The larger market for chatbot offerings includes more than 1,000 vendors worldwide. Some of the major vendors are AWS Lexa, Creative Virtual, IBM, IPsoft, Kore.ai, Microsoft and Nuance, among others. Amid digital transformation, chatbots continue to be the hot topic — enterprise interest in chatbots is poised to increase due to the need to deliver on cost savings and productivity. Market forces driving chatbot adoption are as follows:
- Minimizing Cost to Serve: This ranks as the top driving factor for most executives — low-level tasks such as help desk support can be managed by deploying a chatbot at a fraction of the cost lesser than FTE.
- Technological Advancements: New technologies such as artificial intelligence (AI) and machine learning (ML) are disrupting the landscape. Chatbots have evolved from being system-driven to more evolved, intelligent systems that can emulate human cognition.
- Increased Efficiencies: They are poised to increase the proliferation of chatbots. Chatbots are data-driven, scalable and enable a rich user experience. They help to reduce turnaround times and the average handling time of a request.

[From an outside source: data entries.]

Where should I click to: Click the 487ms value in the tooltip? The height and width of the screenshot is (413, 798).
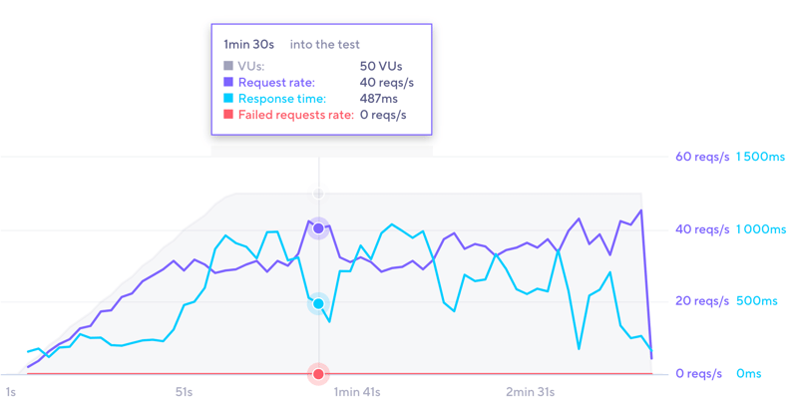tap(378, 99)
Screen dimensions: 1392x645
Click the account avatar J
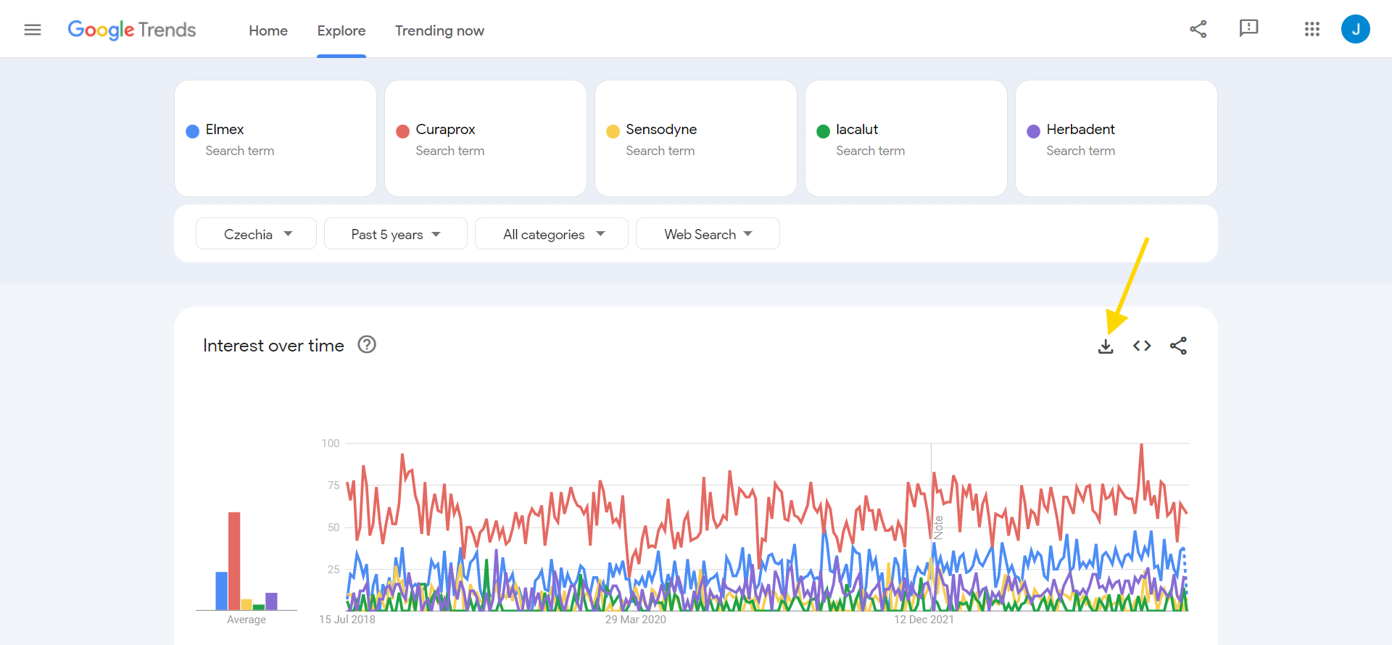tap(1355, 29)
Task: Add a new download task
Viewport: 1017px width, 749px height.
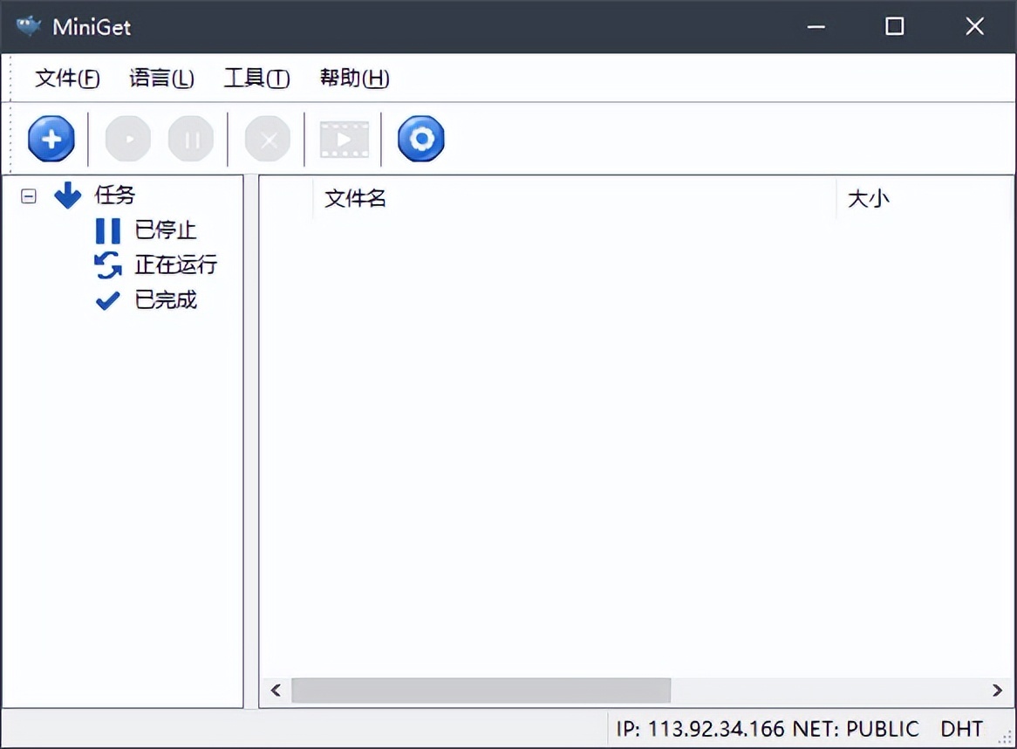Action: [x=51, y=138]
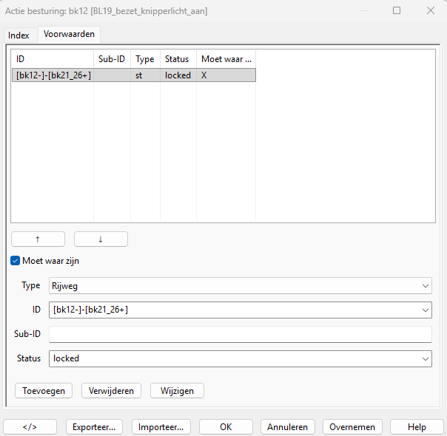Close the dialog with the X icon

click(431, 10)

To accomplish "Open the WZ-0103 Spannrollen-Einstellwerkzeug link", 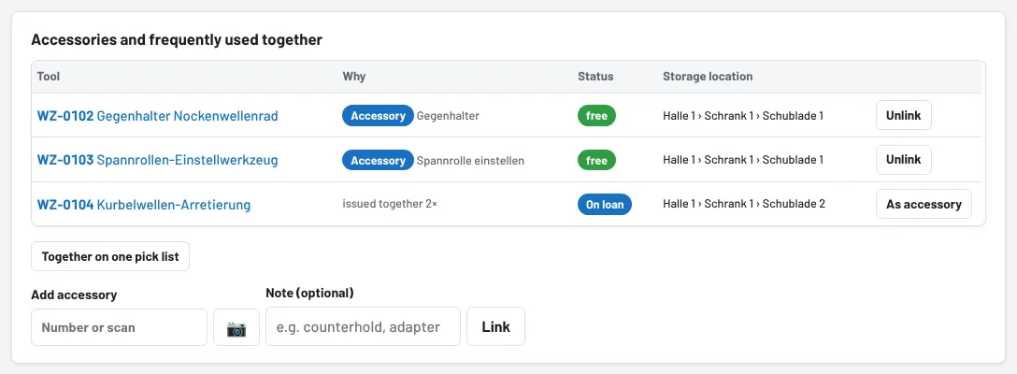I will (x=158, y=160).
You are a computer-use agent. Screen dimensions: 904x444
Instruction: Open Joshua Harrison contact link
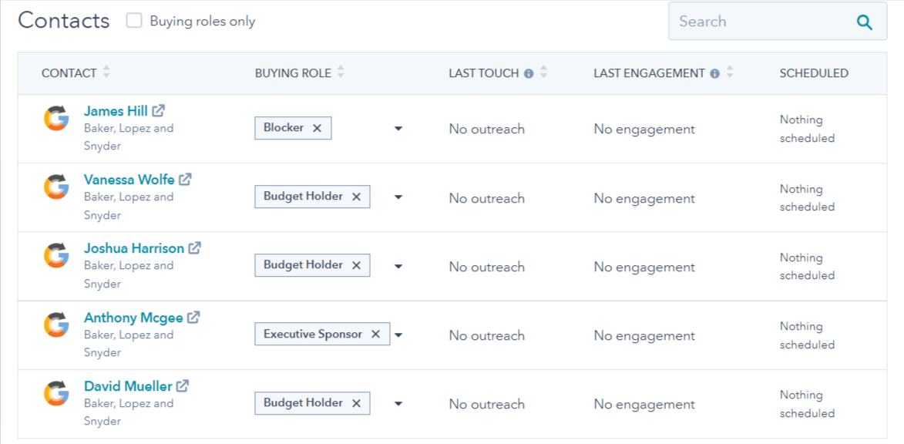coord(134,248)
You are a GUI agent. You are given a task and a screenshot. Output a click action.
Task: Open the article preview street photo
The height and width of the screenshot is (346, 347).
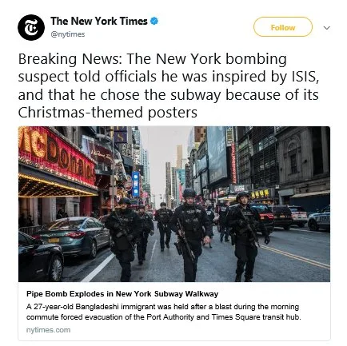[x=174, y=204]
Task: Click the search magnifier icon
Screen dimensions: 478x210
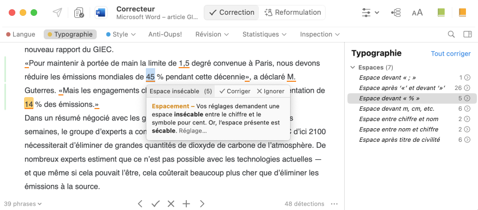Action: point(451,34)
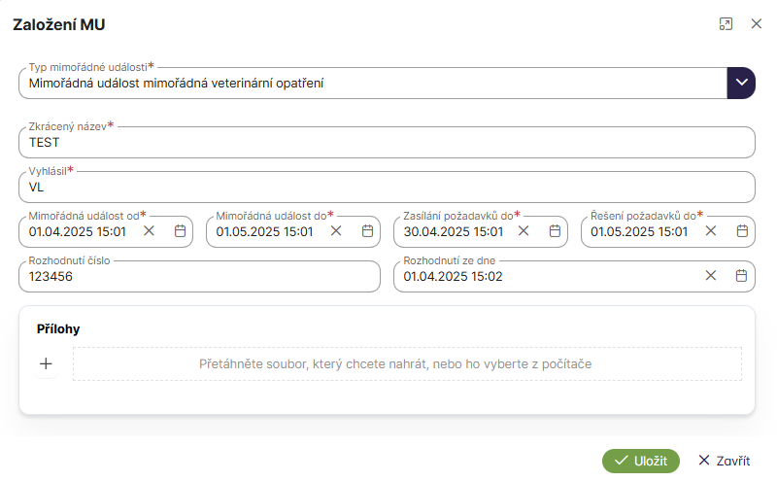Open calendar for 'Řešení požadavků do'
777x481 pixels.
tap(742, 231)
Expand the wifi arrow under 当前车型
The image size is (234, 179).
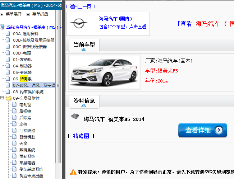(84, 50)
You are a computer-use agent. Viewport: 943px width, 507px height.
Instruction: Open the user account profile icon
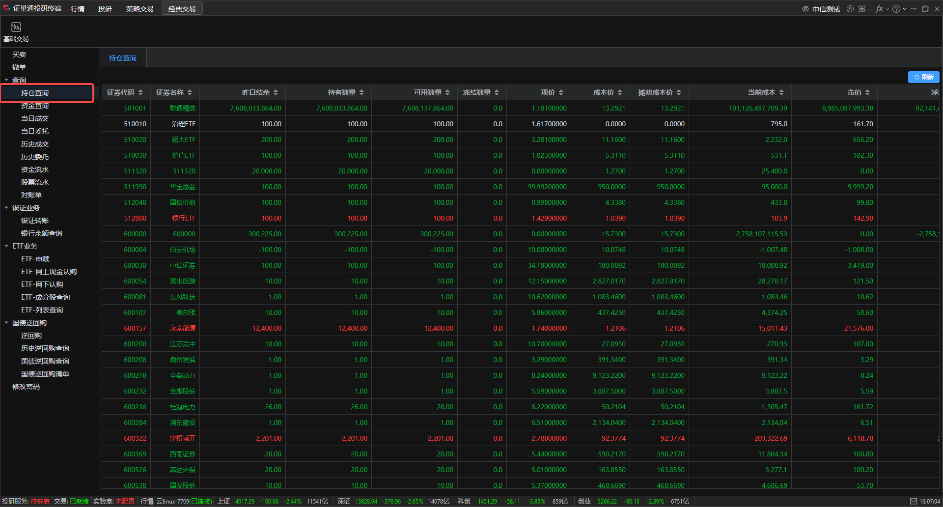(850, 9)
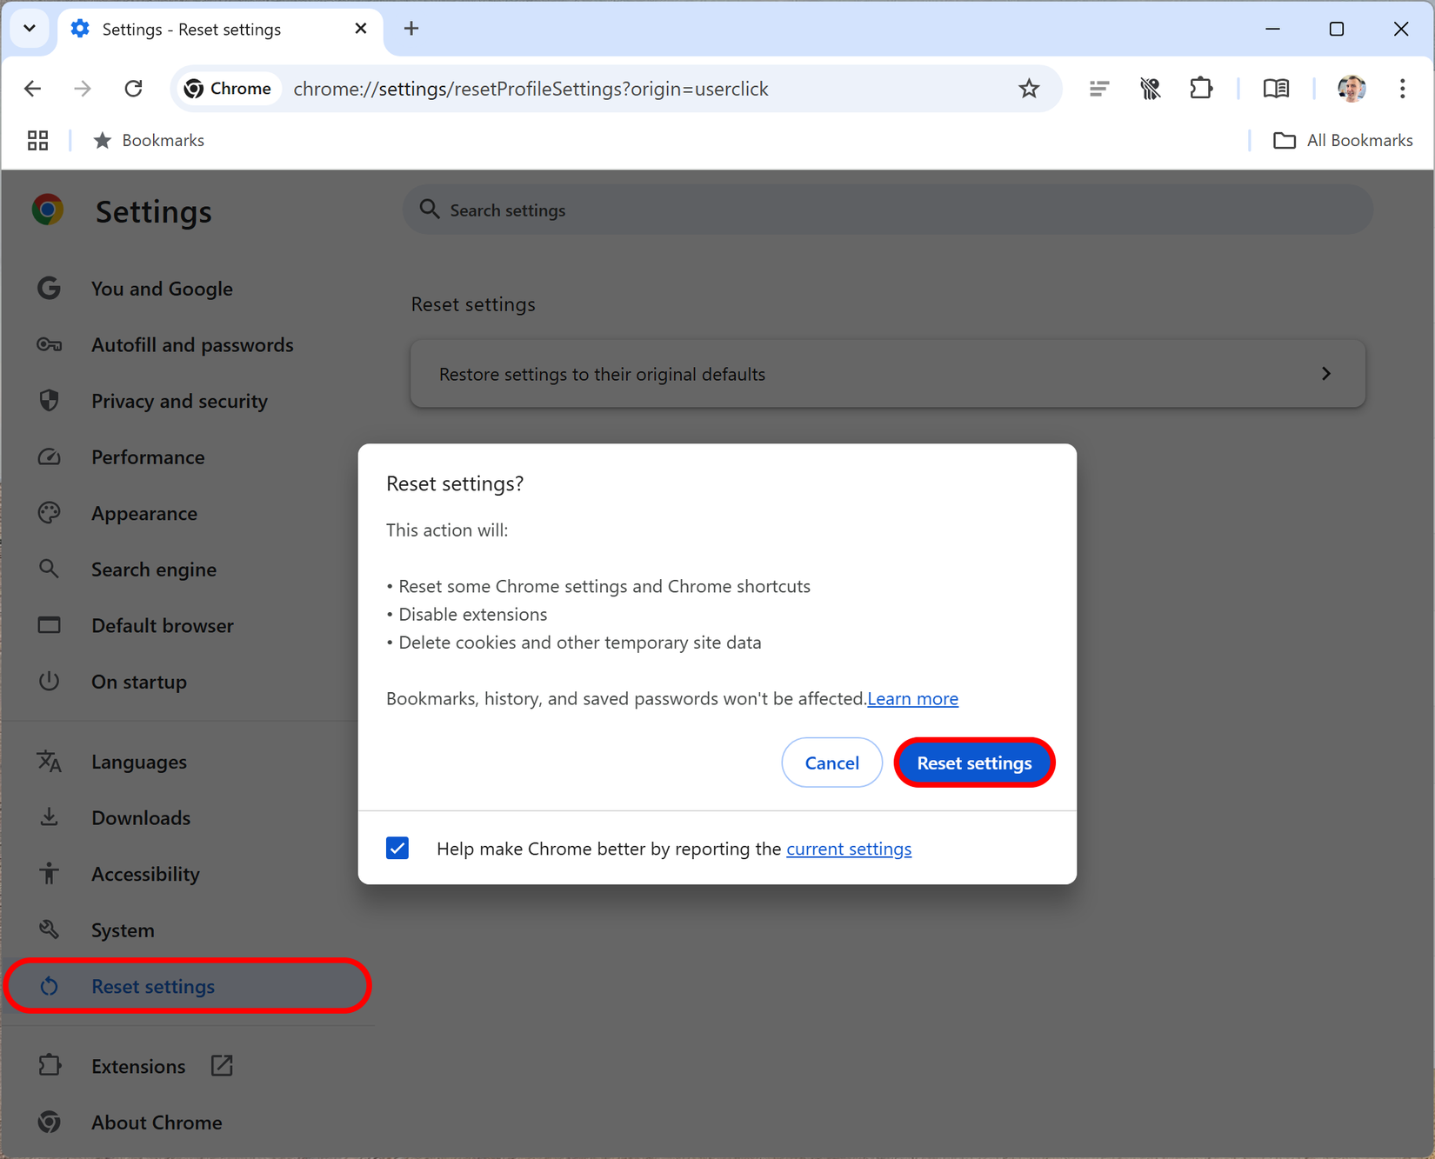1435x1159 pixels.
Task: Click the Reset settings confirmation button
Action: 974,763
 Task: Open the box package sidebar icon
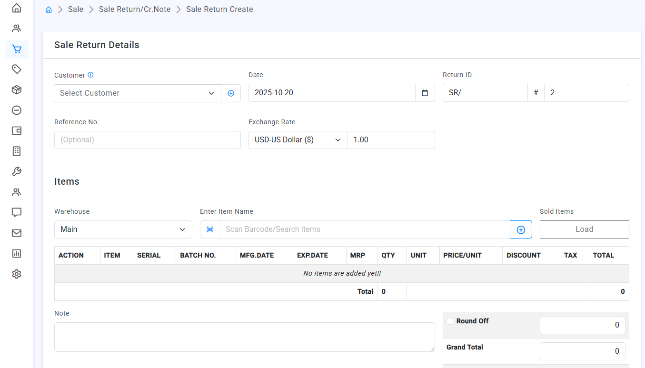17,90
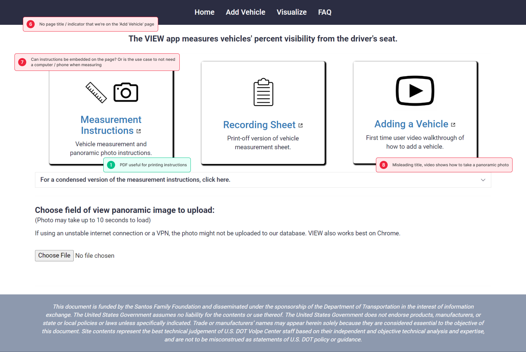This screenshot has width=526, height=352.
Task: Click the clipboard icon above Recording Sheet
Action: [x=263, y=92]

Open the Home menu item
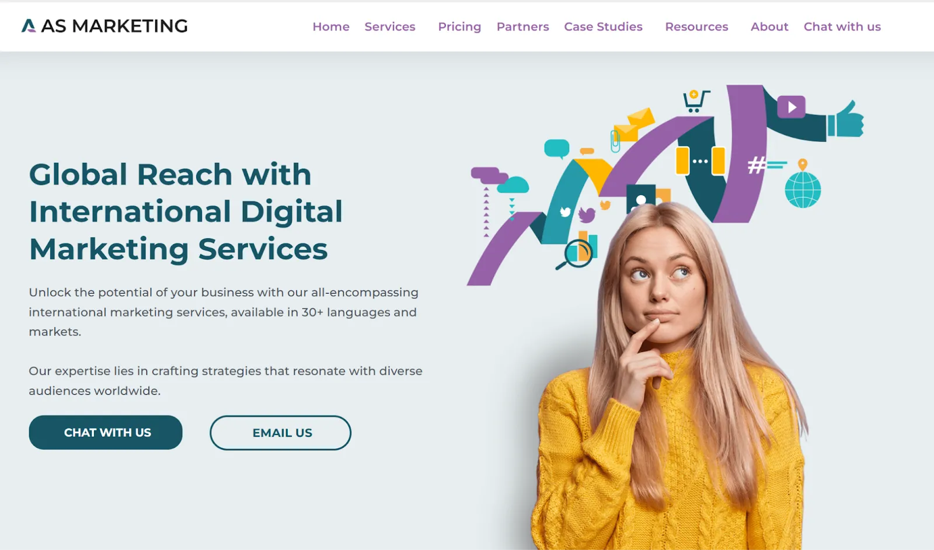pos(331,26)
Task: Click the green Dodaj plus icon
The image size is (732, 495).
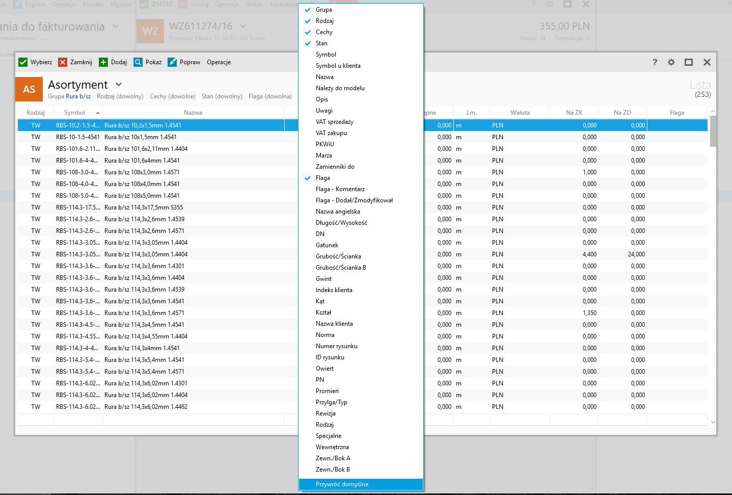Action: coord(103,62)
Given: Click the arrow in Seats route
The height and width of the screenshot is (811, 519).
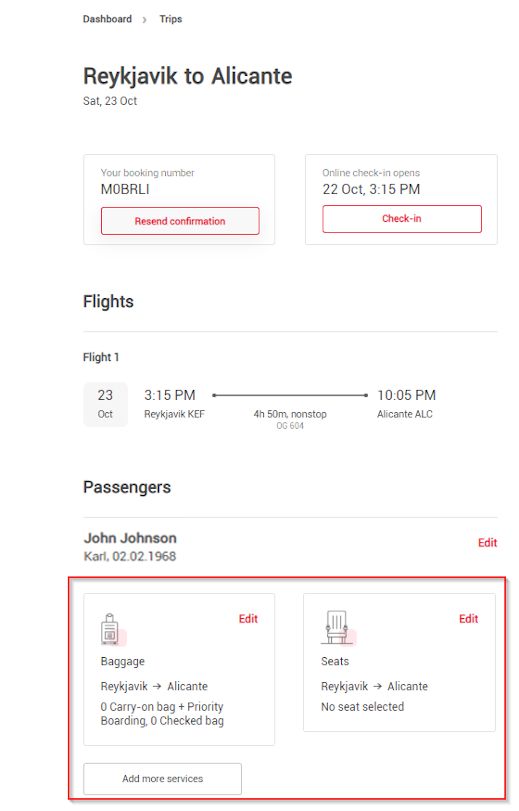Looking at the screenshot, I should tap(378, 686).
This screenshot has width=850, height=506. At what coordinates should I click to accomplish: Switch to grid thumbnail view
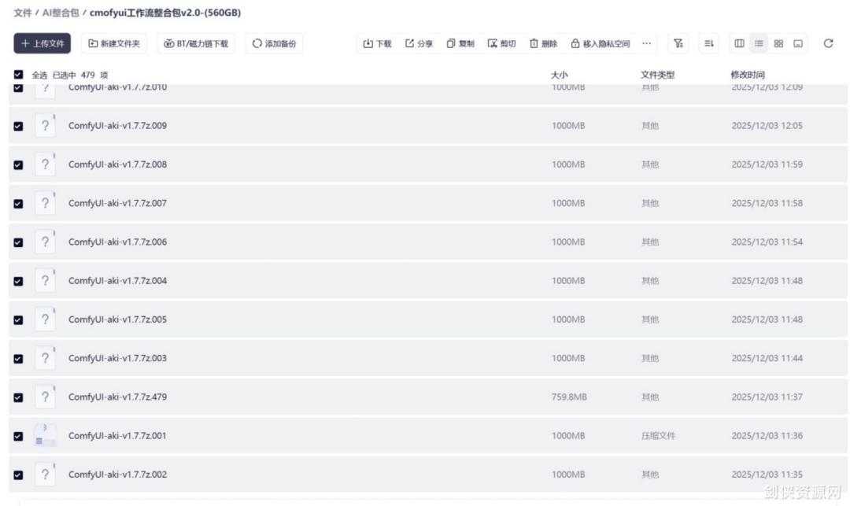click(778, 44)
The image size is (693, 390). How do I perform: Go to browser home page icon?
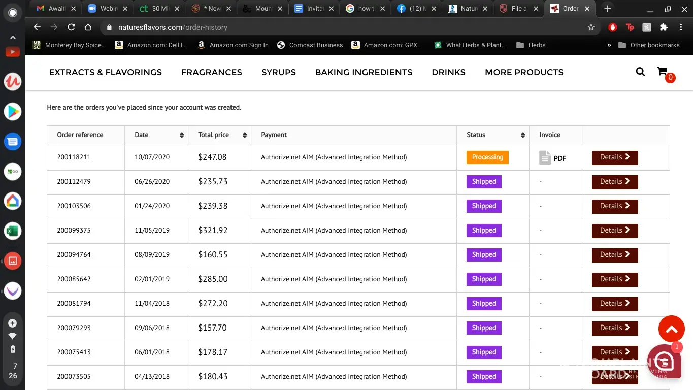88,27
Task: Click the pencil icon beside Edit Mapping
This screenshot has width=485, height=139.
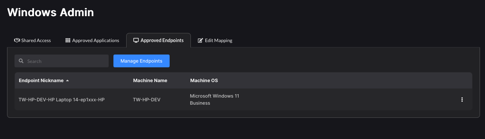Action: pos(200,40)
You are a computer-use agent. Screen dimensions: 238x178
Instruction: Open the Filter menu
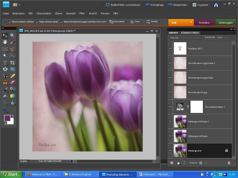pyautogui.click(x=82, y=13)
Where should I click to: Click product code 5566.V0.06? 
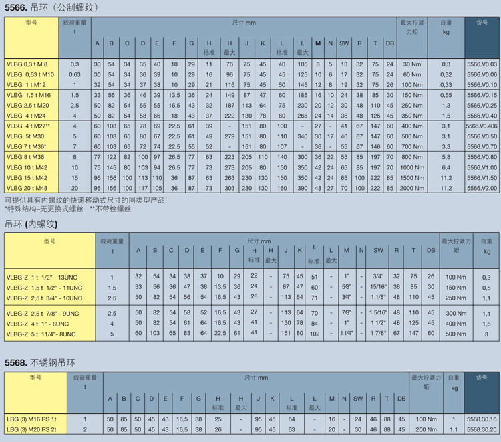tap(481, 74)
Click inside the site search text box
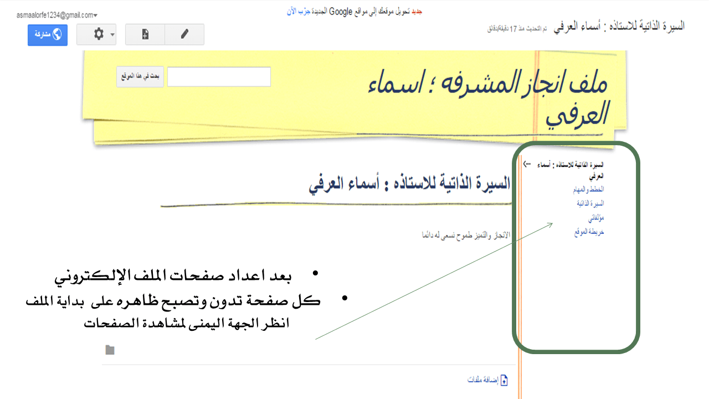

- Real Time and Quality: The capability to provide end users with insights and updates pertaining to suppliers/orders/prices in real time has led to better decision-making and generated savings. This is a key factor for the growing uptake of chatbots.
Some of the top trends governing the chatbot market are:
Increasing Relevance of Open-Source Option to Support Technological Advancements
Buyers possess relatively low levels of knowledge about implementation/ value delivered by chatbots/ chatbot platforms. This has carved out a way for suppliers that have niche offerings (in terms of language support), but may not support some of the critical functionalities. Hence, while selecting a chatbot supplier, buyers must verify the availability pertaining to open-source options. This would enable businesses to keep up with the technological advancements and map the demand for critical capabilities.
Capability Race Among Suppliers to Emerge as a Better Option
Suppliers in the chatbot landscape range from the largest and most prominent software development players to specialized solution providers. The landscape is highly fragmented, and the competitive intensity appears to be high. The domain is mainly governed by innovation propensity. Enterprises that are exploring the space to partner with a chatbot solution provider must explore certain capabilities: intent with regard to ML/AI, multi-channel support, multi-language support, security & authentication, and future road map & vision.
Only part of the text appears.